DURHAM, N.C. -- In the first exchange program of its kind, Duke University’s Fuqua School of Business is hosting 22 young Middle Eastern business women for an intensive month-long executive education program.

Duke University’s Fuqua School of Business and Emory University’s Goizueta Business School have developed this unique program in collaboration with the U.S. Department of State’s Middle Eastern Partnership Initiative (MEPI) and the International Research and Exchanges Board (IREX).

A total of 42 young Middle Eastern businesswomen are attending one month of classes at either Duke or Emory before advancing to three-month internships in Fortune 500 companies throughout the United States.

The participants, who represent Algeria, Egypt, Gaza, Iraq, Israel, Jordan, Kuwait, Lebanon, Morocco, Oman, Qatar, Saudi Arabia, Syria, Tunisia and Yemen, arrived at Fuqua Wednesday, August 4. Working with the Fuqua faculty, they will study Western business culture and practice, leadership development, women in business, finance, accounting, marketing, managerial effectiveness and information technology.

“We feel very fortunate that Duke was chosen for this program,” said John Cady, associate dean for executive programs at The Fuqua School of Business. “This is an excellent opportunity to gain a better appreciation of each other’s cultures and business operations and provides a stronger base for us to move forward in the world economy.”

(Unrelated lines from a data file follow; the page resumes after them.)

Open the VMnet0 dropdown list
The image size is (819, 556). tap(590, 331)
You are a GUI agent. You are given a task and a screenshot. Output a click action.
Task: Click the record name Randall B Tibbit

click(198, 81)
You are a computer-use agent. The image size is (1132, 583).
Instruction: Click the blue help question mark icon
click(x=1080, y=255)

In order to qualify for the exchange the women must be between 22 and 30 years of age, have completed an undergraduate degree in business or law, or an undergraduate degree in any field and at least three years of work experience, and have proficient English language skills.

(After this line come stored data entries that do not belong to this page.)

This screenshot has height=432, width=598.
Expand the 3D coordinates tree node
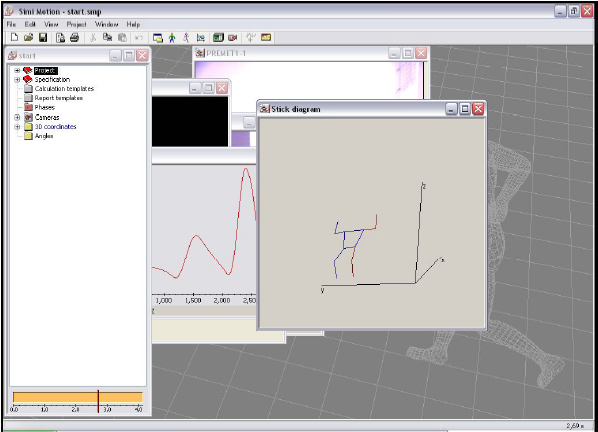[x=17, y=127]
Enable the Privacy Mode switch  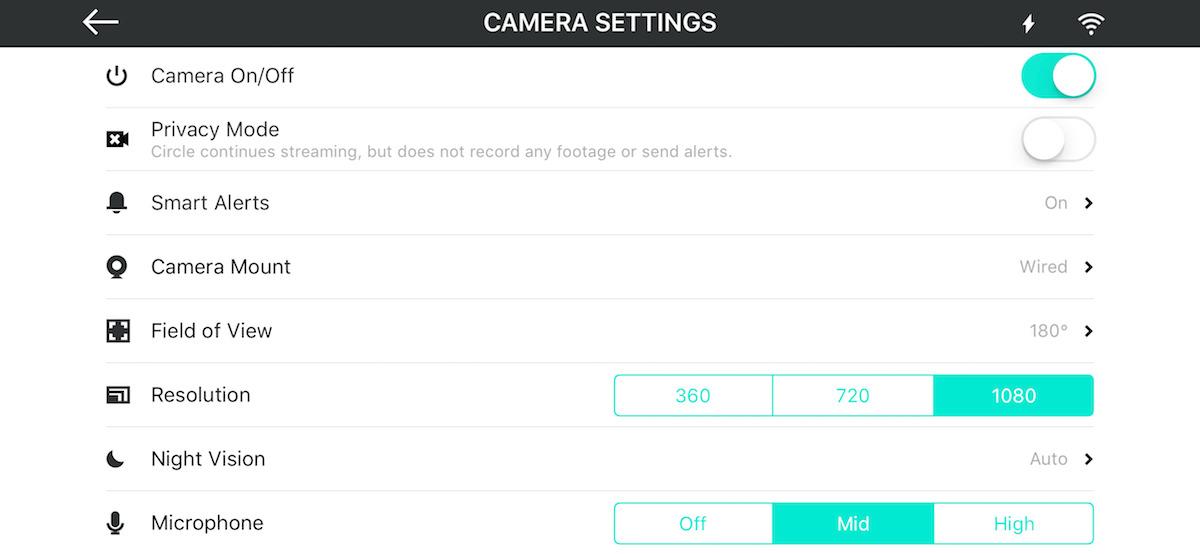click(1059, 140)
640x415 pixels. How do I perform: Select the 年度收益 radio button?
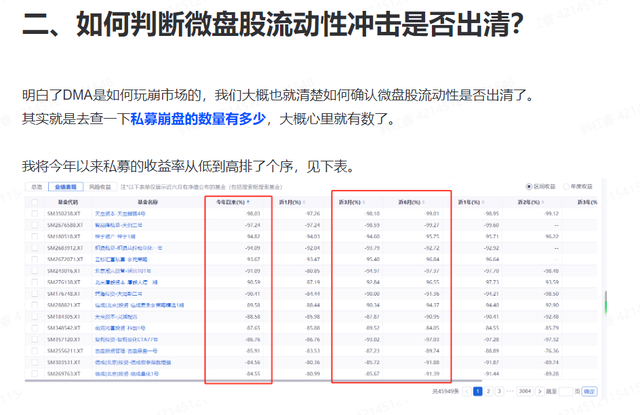coord(566,186)
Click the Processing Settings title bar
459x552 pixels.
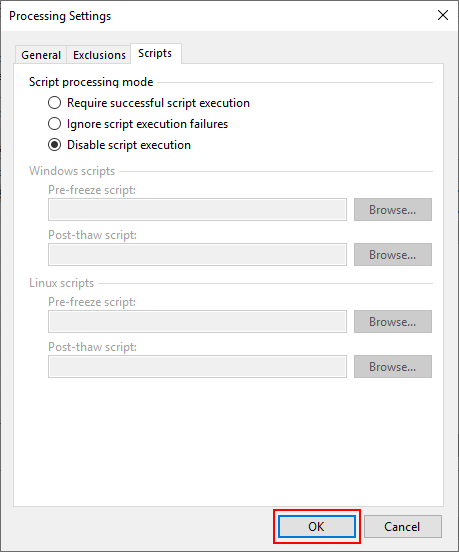point(218,15)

“I think this program is a great opportunity not only to improve one’s skills but also to establish a good relationship between cultures,” said Sana Abdeljalil, 26, who is pursuing a post-graduate degree in common law at the Faculty of Legal, Political and Social Sciences in Tunis, Tunisia. “It is always interesting to know more about others’ culture and business.” Abdeljalil will complete internships at two Washington D.C. law firms upon completion of the Duke training program.

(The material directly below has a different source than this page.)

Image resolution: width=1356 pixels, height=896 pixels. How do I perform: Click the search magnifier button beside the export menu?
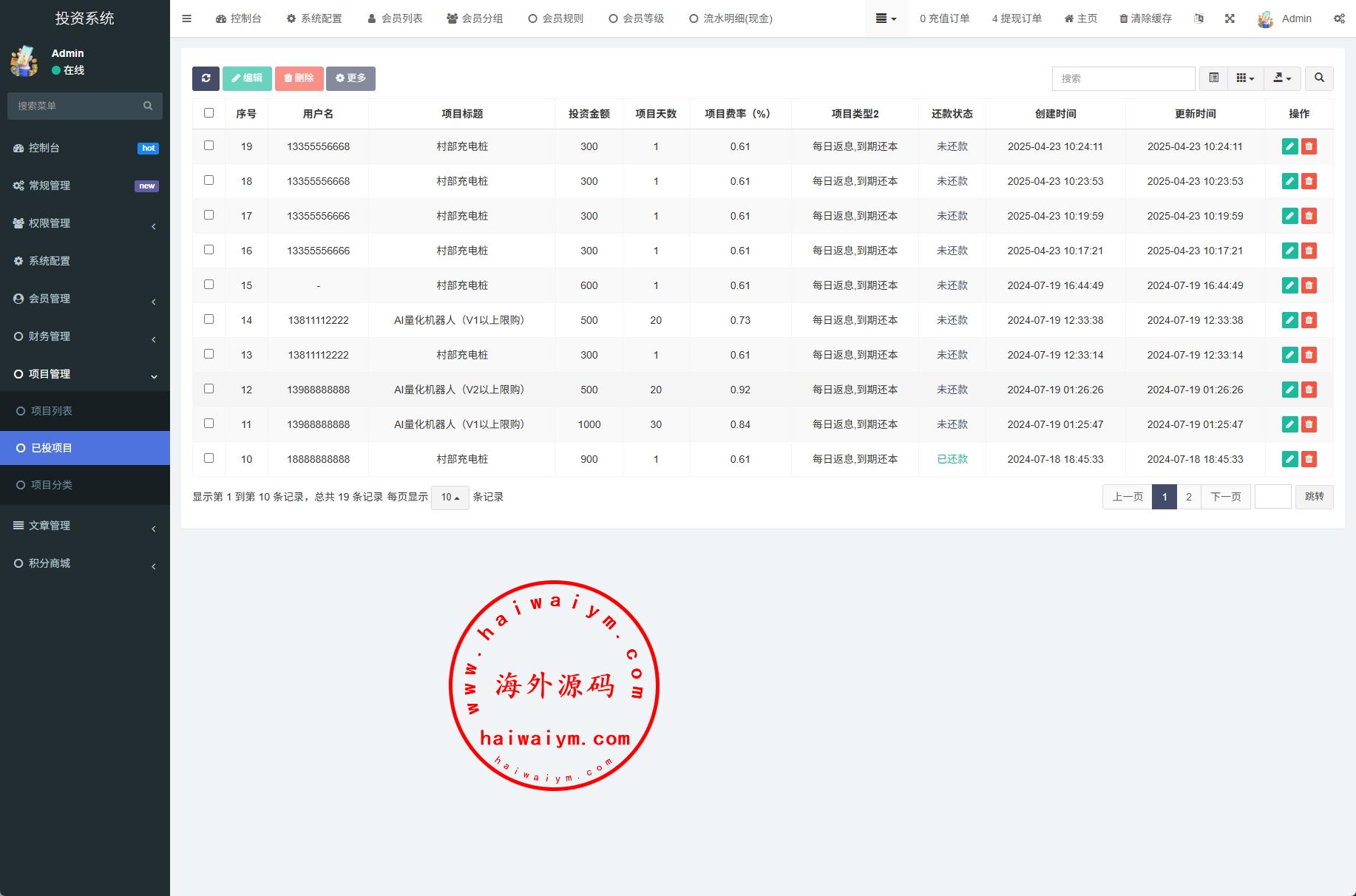pyautogui.click(x=1319, y=78)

During their time at Duke, the group will meet with Richard Brodhead, president of Duke University, Douglas T. Breeden, dean of The Fuqua School of Business and Bruce Jentleson, director of the Terry Sanford Institute of Public Policy. They will also have the opportunity to visit local corporations and attractions including, the State Capitol and State Legislative building, the North Carolina Museum of Art, the Ackland Art Museum and a Durham Bulls baseball game.

The Middle East Partnership Initiative is a Presidential initiative to support economic, political and educational reform efforts in the Middle East and champion opportunity for all people of the region, especially women and youth. The initiative strives to link Middle Eastern, U.S. and global private sector businesses, non-governmental organizations and governments together to develop innovative policies and programs to achieve this mission.